§ **Document passage**:
<<<<

When selecting the second and later steps only those steps will be listed that match as input the output of the previous step.

Request Signing

Once a request has been configured correctly it needs to go through a signing process, which is

Request State Role needed Action needed New Request State
New lhcb_tech Submit to production team Submitted
Submitted lhcb_tech Sign tech Tech OK
Tech OK lhcb_ppg Sign ppg Accepted
Accepted lhcb_prmgr Activate Active

For the different signatures the roles need to be changed accordingly. An example is shown in Fig 8. with the change of role (bottom) and left click "Sign" the request can be signed as "lhcb_tech" in the upcoming window.

Signing Request as lhcb_tech
Figure 8: Sign lhcb_tech

Production Generation

Responsible: Production Manager

Once a request has reached the state "Active" a production can be launched from it. With role "lhcb_prmgr" "edit" the production, then press "Generate". The first popup window will allow the selection of the "template" of production (see Fig 9). The types relevant for this twiki are:

  • RecoStripping_run.py for data processing activities such as reconstruction, stripping, re-stripping, incremental stripping, etc.
  • everyThingElse_run.py for any other production type, e.g. Working Group productions, DataSwimming, etc.

Selecting a production template
Figure 9: Production template selection

Reconstruction / Stripping Production

Description of reconstruction / stripping productions

Reconstruction / Stripping Production Template
Figure 10: Reco/Stripping Production Template

Name Description
WORKFLOW Only one of those workflows needs to be set to "True"
GENERAL: Set True for certification test Not used by production managers (certification of new Dirac versions)
GENERAL: Set True for local test Set "True" if a production shall be launched from the command line (see later)
GENERAL: Set True for validation prod Set "True" for pre-productions, the output of this production will go into config "validation" in the Bookkeeping, this can be useful e.g. for tests done before a big production campaign
GENERAL: Workflow destination site Usually left at "ALL" to let Dirac decide on where to launch the jobs of this production. In special cases a certain site can be selected (use the "LHCb name", e.g. "LCG.CNAF.it"

>>>>

§ **Item position entries**:

<<<<

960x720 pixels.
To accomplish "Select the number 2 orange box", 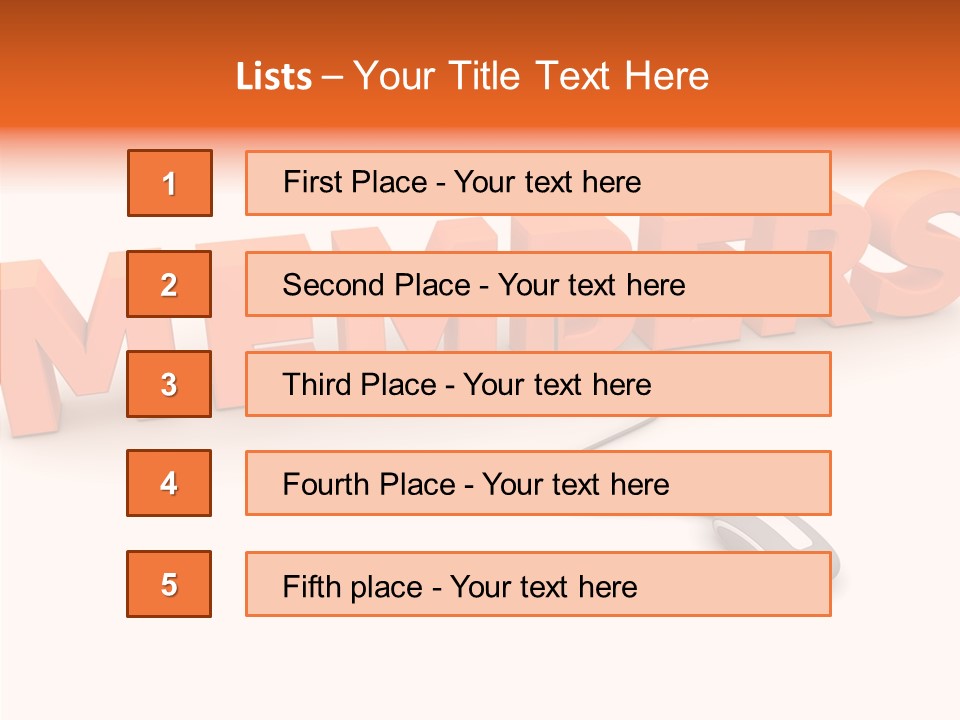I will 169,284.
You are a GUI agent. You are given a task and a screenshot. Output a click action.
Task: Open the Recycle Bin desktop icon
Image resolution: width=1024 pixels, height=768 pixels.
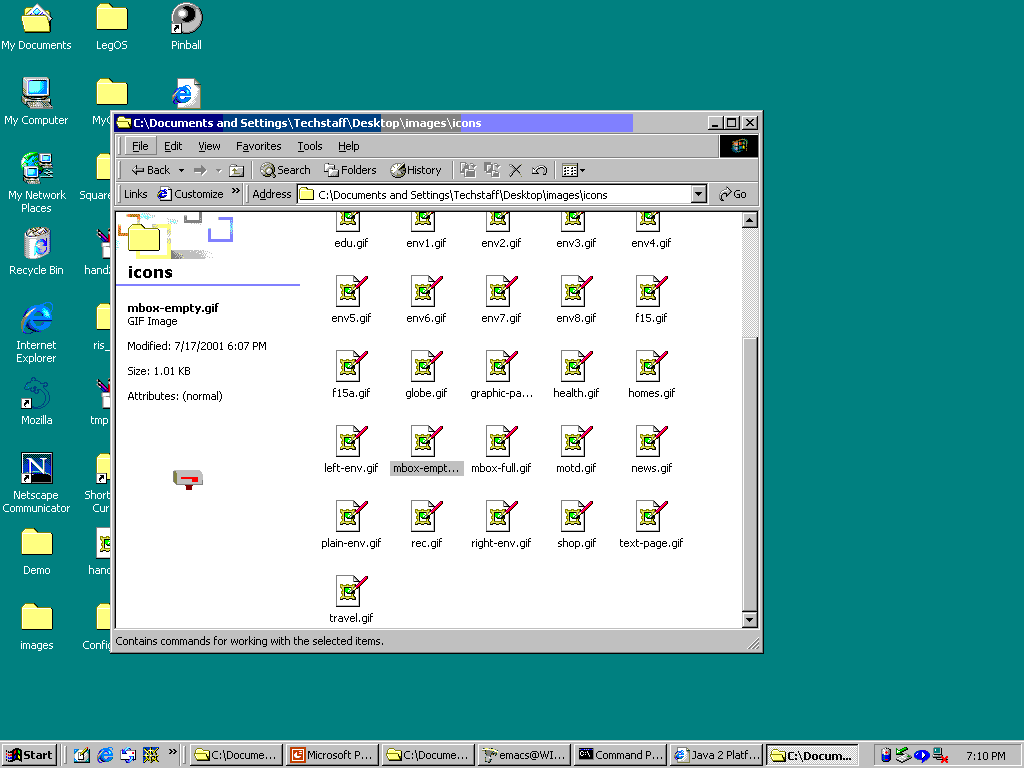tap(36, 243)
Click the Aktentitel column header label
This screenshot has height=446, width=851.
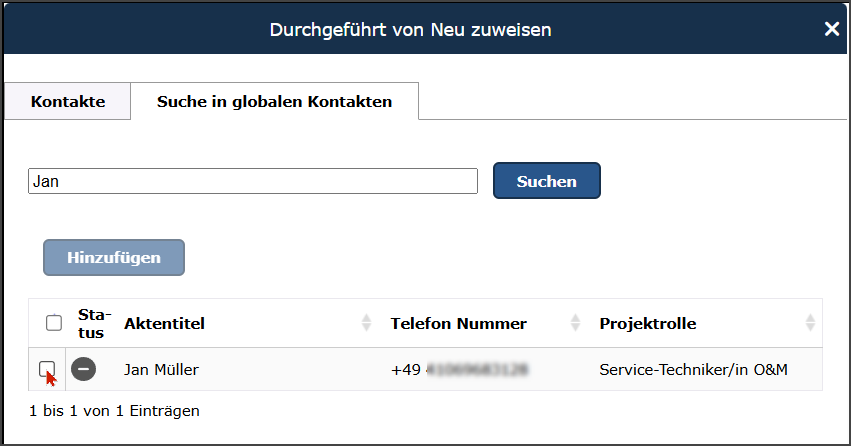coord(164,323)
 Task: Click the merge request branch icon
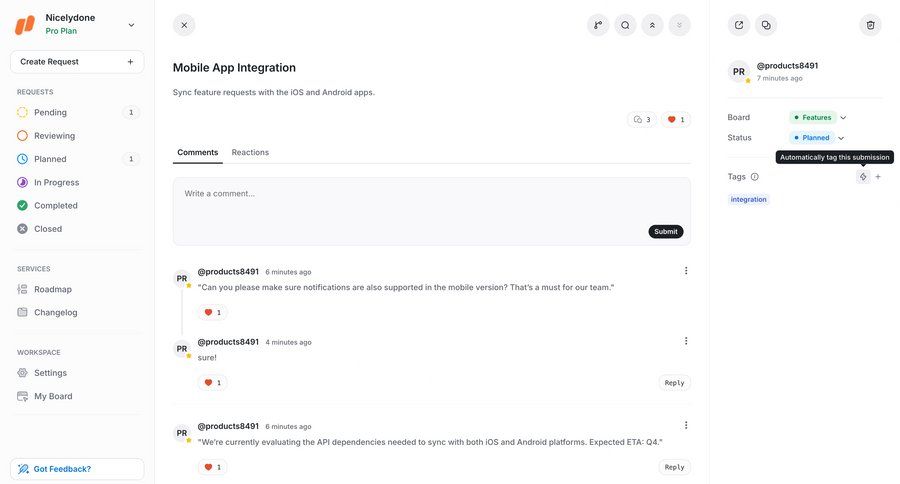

>>>>

§ **What you will do**: Please continue the passage on production request signing and generation from where it stops.

§ **Right answer**:
GENERAL: Workflow string to append to the production name In case a production has been launched already from this request this number needs to be increased by 1 in order to make the generated production name unique, also in case a production produced errors and needs to be deleted and re-launched
GENERAL: discrete list of run numbers a comma delimited (?) list of runs this production shall run on
GENERAL: extra options as python dict a python dictionary which will add extra options to the different steps of this production, e.g. increase the verbosity level of the Brunel step1 as {1:"from Configurables import Brunel; Brunel().Monitors += [ \'NameAuditor\' ]"}
GENERAL: fraction to process per run in case only parts of a run shall be processed, but the integer percentage number here (e.g. 50 for half of the files). Note this was used end of 2012 for first pass processing and DQ flagging. Not sure this will be used again
GENERAL: minimum number of files to process per run Integer number of minimal files to process in case above is set. Again used for 2012 first pass processing, probably not any more
GENERAL: previous prod ID Needed for a "derived production", see FAQs
GENERAL: run end, run start the start and end run number for this production IMPORTANT: note the lines are "inverted" the start run line is the second one, IMPORTANT2: When launching a production only set the initial run range that is wanted for the first "bunch" of files to be processed. Run ranges can be extended afterwards
PROD-1: DataReconstruction or DataReprocessing for the reco production is this a first pass processing or re-processing
PROD-: multicore flag Is this step able to run in multi-core queues? (usually not for the time being)
PROD-: group size or number of input files for merging productions this defines the GB of output needed to accumulate to start a new job (usually 5), for other productions reco/stripping these are the number of input files for a single job (reco 1, stripping can be 2)
PROD-: Max CPU time in secs an estimate of how many CPU seconds an individual job would last. In the past used numbers are reco 1.4M, stripping 1M, merging 300K
PROD-: Output Data Storage Element the Dirac storage element where the output data should be uploaded to, see also workflows for details
PROD-: policy for input data access shall the input data for the job be "download"ed to the worker node (for data processing yes). Alternative is "protocol" ie. remote access
PROD-: priority the priority of jobs for this step in respect to other data processing jobs (2-8). Usually towards the end of the workflow the priority should increase in order to e.g. "eat up" merging files more quickly. The extreme cases 1 and 9 (run immediately) should be used with caution
PROD-: production plugin name how should Dirac handle the input files and assign them to jobs

  • TIP Tip: spread the priority of the productions as much as possible over range 2 - 8 for a given workflow

Examples for production plugins:

  • ByRun: Only process files of a given run together
  • ByRunWithFlush: as above but if there are not enough input files for the last job assign a last job also with less than the requested number of input files
  • ... need more ...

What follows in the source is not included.